Natürlich, Licht ist schon der halbe Zauber unter dem so hohen wie tiefschwarzen Bühnenturm: Darf’s etwas Mondschein sein? Ein übermannshoher Spiegel leuchtet faszinierend lunar. Oder flirrende Polarlichter? Prompt flattern sie wie Fahnen aus Licht durch den dunklen Raum. Zwischen diesen Staune-Momenten werden die Künstler mit den technischen und handwerklichen Berufen zwar nicht sicht-, aber hörbar. Die aus langen Gesprächen oder kurzen Dialogen komponierte Stimmen-Collage erdet diese Produktion ohne Schauspiel-Ensemble – und nimmt dem Theater doch kein bisschen von seinem Zauber.
Ganz im Gegenteil. „Theater riecht auch immer ein bisschen nach Puder“ – und man meint, es schnuppern zu können. Doch der Chef der Maskenbildnerei sagt auch, wie wichtig ihm das Haus ist als „’ne Gesellschaft, die so divers ist und tolerant, es auch schon vor 37 Jahren war“: Es sei der Ort gewesen, zu dem er sich „flüchten“ konnte. Der oder die kleine Kay formulierte es mit kreiselndem Lichtkegel so: Theater lasse einen nie im Regen stehen – selbst wenn es stürmt und tost. Und natürlich quollen gewaltige Bühnennebelwolken, donnerte es aus den Lautsprechern. Schließlich heißt die Show „Wetterleuchten“.
Auch die Zumutungen der Bühnen-Berufe
Wer sich dabei fragt: „Was soll’s?“ Solchen Effektezauber bringt doch heute jeder Rockstar mit in die Arenen. Tja, der hat eben noch keine beschwingte „La Ola“-Welle aus auf- und abtauchenden Scheinwerferbrücken bestaunt. Oder zu harten Beats beim Tanz der bunten Neonstäbe mitgewippt. Die Botschaft in Bildern war so nachdrücklich wie jene in Worten: „Es ist uns wirklich eine Freude.“ Dabei erzählte Simone Dede Ayivis Stimmen-Collage auch unumwunden von den Zumutungen der Bühnen-Berufe, lässt sie auch erahnen, dass beim Zusammenraufen von Regieteam und Technik mal die Betonung zu den letzten Silben verrutschen kann.

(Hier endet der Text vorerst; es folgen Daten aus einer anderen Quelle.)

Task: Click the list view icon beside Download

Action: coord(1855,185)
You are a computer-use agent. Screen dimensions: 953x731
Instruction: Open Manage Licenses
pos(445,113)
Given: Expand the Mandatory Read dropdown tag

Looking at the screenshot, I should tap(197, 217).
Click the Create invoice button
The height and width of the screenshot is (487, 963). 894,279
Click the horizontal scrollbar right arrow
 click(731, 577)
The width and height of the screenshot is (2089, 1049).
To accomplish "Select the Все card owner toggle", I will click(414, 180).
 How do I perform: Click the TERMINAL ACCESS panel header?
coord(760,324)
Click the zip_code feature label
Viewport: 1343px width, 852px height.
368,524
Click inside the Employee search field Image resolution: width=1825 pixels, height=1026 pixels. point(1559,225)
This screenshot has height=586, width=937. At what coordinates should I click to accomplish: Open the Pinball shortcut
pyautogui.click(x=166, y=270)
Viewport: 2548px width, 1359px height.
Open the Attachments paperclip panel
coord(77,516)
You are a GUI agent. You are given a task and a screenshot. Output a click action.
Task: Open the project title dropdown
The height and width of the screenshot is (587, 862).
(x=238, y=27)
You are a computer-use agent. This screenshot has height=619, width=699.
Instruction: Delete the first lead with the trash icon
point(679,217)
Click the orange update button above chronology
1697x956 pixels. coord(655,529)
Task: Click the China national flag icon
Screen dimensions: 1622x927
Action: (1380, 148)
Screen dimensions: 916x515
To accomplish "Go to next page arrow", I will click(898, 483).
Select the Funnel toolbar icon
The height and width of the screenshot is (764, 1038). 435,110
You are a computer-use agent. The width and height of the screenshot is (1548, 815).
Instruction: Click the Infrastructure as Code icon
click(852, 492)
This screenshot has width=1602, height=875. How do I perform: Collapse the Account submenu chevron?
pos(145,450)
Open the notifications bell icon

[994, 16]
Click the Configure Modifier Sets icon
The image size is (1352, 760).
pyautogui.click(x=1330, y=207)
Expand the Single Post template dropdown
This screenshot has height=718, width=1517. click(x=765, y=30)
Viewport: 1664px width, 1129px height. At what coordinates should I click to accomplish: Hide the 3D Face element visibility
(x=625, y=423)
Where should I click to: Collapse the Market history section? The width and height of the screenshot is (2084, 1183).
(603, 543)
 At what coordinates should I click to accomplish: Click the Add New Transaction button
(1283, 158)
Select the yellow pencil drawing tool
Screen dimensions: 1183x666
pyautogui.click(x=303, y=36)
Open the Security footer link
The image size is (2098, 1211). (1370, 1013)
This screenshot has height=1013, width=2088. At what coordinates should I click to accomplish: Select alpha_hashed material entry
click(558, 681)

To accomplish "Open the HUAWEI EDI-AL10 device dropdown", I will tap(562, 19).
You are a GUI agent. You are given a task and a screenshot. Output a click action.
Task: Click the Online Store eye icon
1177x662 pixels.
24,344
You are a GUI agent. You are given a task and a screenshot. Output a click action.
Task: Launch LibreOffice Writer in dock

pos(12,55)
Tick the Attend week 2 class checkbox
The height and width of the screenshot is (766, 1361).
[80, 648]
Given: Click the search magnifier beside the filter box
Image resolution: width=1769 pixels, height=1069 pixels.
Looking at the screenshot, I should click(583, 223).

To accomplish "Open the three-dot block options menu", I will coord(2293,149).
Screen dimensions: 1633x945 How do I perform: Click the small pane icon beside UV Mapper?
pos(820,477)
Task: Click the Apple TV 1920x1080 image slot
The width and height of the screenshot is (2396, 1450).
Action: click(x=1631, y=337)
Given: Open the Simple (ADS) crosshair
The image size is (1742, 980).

„Ich betrete die Welt der Bekloppten“ ist eins dieser knackigen Zitate – mit dem tief empfundenen Nachsatz: „Und wenn ich abends rausgehe, bin ich immer noch bekloppt.“ Zum Klimperklang einer Spieluhr stöbert der Kunstschnee, lässt diese Inszenierung erneut für einen Moment an Peter Handkes wortloses Welttheater in der „Stunde, da wir nichts voneinander wussten“ denken.
Nach draußen und „im Regen knutschen“
Der kunstfertigste Technik-Trick bleibt vielleicht doch jenes zarte Wimpernklimpern eines Scheinwerfer-Auges, mit dem Kay das Publikum aus dem „Wetterleuchten“ hinausschickt in einen Frühjahrsguss: „Dann könntet ihr ja vielleicht die Gelegenheit nutzen und im Regen knutschen.“ Auf dem Gazevorhang verbeugen sich die menschlichen Silhouetten, dann die Scheinwerfer-Phalanx – und schließlich auch, zum hochverdienten Applaus, das Team aus Regie und Technik.
Theater lädt kostenlos ein zu „Wetterleuchten“
Zur letzten Vorstellung von „Wetterleuchten“ am Samstag, 9. April, um 19.30 Uhr, lädt das Theater einmalig kostenfrei ein, um gemeinsam den Abschied (für diese Spielzeit) von der Großen Bühne zu feiern. Gratis-Einlasskarten gibt’s online unter theater-oberhausen.de oder an der Abendkasse. Es gilt 3G und Maskenpflicht.
Eine leise Hoffnung hegt Regisseurin Simone Dede Ayivi für die Spielzeit 2022/’23: Als neue Intendantin könnte Kathrin Mädler „Wetterleuchten“ übernehmen, denn die Technikshow wäre unabhängig von Umbesetzungen im Ensemble.